Wow. 1 hour and 20 minutes of Engineering 101 and then WHAM. Followed shortly by what I can only assume was an intermission.
They sure don’t make em like that anymore.
I love this movie almost as much as I love the book. Richard McKenna was an under-rated and under-appreciated author.
But yeah, they don’t make movies like that much anymore, do they?
There’s Engineering in it, too? For all these years I thought it was just Steve McQueen and a BAR. Which normally would be enough, but our paths never crossed. Now I HAVE to see it.
A story about a throwaway kid whose only option is the military, where he buries himself in his skills but gets dragged into conflict because he can’t buy the patriotic claptrap and abide the fact that he’s a pawn to American corporate overseas profits? No, that has no relevance today.
I think it’s way too long and meanders all over the place, but I must like it because I seem to end up slogging my way through every time it comes on.
That, and “What the Hell happened?” is a real punch in the gut no matter how many times I see it.
Is this the movie where the guy goes down into the oil pit to work on the engine, and the crankshaft revolves once, messing him up fatally?
There is a liberty ship in San Pedro harbor, the S.S. Lane Victory, a floating museum now, and they have what they say is the engine that was in that movie. It isn’t their ship’s engine, but just an engine on display on one of the lower decks.
The Berkely, an old San Francisco ferryboat, in the San Diego Maritime Museum family of ships and boats, has a very nice triple-expansion steam engine display. It’s a regular field trip for our local Steampunk conventions. They’ve got it rigged up with an electric motor so the pistons rise and fall and the crankshaft turns. Impressive!
I remember the movie more dimly than the book, but the major story line I recall is that McQueen’s character gets in trouble because he isn’t willing to slough off his engineering duties onto Chinese crew members in favor of lounging around in snappy dress uniform (in the book, the entire crew enthusiastically gets into the rescue mission and the chance to fight Chinese rebels).
“a pawn to corporate overseas profits”? You’ve got to be kidding.
There’s a lot more on that aspect in the novel.
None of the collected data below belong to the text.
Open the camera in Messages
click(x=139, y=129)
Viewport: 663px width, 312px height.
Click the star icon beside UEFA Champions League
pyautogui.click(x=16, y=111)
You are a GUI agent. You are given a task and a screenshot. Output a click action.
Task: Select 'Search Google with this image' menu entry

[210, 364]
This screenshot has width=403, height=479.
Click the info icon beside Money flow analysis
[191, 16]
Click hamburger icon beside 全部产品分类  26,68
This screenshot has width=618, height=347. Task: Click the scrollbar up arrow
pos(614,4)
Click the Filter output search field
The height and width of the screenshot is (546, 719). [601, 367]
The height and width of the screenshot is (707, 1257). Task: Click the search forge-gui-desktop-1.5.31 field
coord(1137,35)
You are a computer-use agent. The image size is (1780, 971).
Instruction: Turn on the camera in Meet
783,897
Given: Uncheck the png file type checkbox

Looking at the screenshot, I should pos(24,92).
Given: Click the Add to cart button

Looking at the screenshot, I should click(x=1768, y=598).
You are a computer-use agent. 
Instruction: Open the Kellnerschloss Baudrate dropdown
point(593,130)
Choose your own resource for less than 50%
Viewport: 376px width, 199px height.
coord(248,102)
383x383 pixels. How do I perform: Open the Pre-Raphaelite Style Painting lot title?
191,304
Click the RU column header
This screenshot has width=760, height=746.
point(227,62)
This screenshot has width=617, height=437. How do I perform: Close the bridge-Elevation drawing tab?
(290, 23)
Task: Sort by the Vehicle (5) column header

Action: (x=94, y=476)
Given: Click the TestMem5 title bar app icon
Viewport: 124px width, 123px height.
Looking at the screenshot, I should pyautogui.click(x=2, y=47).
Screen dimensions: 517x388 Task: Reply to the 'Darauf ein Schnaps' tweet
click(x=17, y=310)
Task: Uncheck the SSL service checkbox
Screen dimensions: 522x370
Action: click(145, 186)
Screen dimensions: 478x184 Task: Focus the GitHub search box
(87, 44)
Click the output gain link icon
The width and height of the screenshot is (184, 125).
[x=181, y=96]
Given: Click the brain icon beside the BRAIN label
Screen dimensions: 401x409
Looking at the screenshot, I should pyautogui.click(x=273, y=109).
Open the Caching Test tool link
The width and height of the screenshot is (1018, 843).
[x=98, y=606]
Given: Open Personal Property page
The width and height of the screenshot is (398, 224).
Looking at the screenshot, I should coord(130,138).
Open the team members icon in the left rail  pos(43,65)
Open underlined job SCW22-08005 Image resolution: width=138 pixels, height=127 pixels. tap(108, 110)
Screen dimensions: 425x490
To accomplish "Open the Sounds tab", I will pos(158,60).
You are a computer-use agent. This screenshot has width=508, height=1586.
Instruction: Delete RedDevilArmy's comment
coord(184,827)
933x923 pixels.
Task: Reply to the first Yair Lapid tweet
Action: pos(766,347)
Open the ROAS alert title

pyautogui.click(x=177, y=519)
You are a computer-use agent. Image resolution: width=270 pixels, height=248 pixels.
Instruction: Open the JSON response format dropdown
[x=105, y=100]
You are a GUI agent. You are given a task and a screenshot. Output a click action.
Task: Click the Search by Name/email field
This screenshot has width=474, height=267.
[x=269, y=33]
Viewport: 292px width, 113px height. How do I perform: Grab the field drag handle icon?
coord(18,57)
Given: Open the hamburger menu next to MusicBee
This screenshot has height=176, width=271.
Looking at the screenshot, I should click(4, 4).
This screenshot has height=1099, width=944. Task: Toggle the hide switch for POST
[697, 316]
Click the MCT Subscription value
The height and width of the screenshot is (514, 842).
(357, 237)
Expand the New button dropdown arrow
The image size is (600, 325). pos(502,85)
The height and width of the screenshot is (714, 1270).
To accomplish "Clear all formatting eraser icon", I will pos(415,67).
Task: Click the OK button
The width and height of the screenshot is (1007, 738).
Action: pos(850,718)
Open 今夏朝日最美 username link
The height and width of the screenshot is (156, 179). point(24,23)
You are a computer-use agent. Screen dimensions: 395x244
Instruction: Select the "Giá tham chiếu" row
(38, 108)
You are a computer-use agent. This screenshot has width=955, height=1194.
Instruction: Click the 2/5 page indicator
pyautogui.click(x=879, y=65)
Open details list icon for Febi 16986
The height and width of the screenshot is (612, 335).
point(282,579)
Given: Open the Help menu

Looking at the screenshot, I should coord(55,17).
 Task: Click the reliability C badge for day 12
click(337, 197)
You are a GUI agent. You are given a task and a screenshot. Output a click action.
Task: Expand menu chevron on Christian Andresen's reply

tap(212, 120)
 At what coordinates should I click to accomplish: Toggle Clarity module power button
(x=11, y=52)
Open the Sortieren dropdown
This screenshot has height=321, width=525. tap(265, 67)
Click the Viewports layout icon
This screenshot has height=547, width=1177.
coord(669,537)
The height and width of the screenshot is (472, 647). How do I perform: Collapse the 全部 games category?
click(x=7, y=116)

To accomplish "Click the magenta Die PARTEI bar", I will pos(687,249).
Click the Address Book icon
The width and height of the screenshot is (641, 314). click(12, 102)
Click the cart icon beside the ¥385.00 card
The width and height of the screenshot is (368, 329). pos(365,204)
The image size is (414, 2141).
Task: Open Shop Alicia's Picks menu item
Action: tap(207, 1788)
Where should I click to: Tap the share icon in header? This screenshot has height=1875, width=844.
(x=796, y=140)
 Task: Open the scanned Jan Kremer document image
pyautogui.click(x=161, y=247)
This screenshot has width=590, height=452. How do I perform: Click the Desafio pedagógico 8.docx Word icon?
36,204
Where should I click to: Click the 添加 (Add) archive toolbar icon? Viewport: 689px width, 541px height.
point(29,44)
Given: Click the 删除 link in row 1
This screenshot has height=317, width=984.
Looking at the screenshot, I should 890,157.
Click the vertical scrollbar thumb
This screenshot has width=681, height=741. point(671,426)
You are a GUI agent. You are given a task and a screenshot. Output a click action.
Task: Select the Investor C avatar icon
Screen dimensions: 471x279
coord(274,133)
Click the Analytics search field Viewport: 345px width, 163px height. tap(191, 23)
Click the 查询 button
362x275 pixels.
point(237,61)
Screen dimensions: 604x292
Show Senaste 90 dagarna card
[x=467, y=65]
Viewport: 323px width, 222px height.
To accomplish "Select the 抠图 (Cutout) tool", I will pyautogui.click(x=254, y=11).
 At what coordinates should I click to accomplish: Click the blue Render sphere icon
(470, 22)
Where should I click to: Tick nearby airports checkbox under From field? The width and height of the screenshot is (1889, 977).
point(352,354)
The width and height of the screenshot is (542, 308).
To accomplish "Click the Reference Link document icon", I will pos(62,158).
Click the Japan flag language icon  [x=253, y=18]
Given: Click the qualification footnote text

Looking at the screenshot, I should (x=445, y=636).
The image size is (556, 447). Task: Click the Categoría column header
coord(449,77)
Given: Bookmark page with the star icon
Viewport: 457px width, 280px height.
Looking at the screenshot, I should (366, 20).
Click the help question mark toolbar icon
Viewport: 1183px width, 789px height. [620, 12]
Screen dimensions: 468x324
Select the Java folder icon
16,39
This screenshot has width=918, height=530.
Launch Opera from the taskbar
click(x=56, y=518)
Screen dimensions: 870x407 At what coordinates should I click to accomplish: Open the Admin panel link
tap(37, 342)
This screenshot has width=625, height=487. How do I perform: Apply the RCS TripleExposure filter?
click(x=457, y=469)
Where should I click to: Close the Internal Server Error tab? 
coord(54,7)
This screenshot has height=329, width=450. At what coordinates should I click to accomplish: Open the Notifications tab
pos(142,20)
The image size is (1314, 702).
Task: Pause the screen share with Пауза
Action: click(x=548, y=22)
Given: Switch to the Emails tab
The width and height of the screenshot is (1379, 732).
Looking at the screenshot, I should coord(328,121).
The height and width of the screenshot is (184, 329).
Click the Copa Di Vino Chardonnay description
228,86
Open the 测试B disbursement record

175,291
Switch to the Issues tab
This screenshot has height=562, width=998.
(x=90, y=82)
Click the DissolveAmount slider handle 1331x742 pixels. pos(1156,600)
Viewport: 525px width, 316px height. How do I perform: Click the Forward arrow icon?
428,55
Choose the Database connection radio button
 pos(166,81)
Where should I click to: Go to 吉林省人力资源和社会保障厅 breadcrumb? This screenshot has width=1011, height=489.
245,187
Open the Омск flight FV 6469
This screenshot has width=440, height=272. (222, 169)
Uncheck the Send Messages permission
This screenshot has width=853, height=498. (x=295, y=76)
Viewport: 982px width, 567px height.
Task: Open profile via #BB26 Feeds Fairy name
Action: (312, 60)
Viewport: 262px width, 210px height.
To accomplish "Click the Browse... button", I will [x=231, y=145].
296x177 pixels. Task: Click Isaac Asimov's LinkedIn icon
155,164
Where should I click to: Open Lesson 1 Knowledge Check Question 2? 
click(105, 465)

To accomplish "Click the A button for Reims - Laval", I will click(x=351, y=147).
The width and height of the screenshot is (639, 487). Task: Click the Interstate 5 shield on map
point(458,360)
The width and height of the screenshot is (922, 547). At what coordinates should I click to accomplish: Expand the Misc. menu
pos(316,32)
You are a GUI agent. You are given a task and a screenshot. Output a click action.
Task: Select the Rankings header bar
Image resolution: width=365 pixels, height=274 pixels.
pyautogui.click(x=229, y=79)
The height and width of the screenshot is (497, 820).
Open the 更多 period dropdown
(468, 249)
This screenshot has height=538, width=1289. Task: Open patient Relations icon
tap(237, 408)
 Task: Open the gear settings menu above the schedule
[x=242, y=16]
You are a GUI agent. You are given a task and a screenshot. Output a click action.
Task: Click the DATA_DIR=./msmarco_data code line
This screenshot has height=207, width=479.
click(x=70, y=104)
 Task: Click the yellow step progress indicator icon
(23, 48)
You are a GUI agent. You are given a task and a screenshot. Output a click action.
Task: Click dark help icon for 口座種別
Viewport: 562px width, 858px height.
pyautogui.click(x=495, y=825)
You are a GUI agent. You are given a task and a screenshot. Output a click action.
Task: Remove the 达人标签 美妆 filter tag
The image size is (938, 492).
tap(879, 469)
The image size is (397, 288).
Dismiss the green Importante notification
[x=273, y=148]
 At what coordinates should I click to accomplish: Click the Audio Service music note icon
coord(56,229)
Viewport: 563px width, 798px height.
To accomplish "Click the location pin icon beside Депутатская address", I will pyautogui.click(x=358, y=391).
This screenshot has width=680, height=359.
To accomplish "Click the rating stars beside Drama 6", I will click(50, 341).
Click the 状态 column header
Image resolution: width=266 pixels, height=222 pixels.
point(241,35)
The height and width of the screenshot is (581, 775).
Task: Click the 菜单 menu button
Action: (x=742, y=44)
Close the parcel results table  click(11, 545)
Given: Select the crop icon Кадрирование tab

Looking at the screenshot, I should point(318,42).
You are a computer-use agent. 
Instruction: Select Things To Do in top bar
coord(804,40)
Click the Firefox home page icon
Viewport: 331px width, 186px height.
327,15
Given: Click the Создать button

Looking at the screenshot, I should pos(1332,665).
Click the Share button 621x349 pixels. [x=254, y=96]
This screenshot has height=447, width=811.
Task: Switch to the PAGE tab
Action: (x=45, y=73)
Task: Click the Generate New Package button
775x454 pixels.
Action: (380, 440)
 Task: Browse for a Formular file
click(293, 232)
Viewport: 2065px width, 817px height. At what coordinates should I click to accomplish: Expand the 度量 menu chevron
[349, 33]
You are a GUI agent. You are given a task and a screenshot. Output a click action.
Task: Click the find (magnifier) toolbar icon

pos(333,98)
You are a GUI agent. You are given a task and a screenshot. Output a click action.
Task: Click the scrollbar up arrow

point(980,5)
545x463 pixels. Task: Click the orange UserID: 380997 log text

The movie put more emphasis on the posturing patriotism to comment on Vietnam in 1966.
ETA: note that the US sailors on the Panay were killed defending oil tankers.
One of the very, very few movies I’ve ever seen that I thought were as good as the book.
Yes.
Very good novel. McQueen’s character wanted to do his job-not work to “show the flag”. When his only friend (“Frenchy”) falls in love with a (beautiful ) Chinese girl, he risks court martial to help him.
The CO of the "San Pablo"is the most repellent character-he is so devoted to “duty” that he is blind to the chaos he is unleashing. McQueen’s character dies in the end-shot to death in a lonely courtyard-for nothing.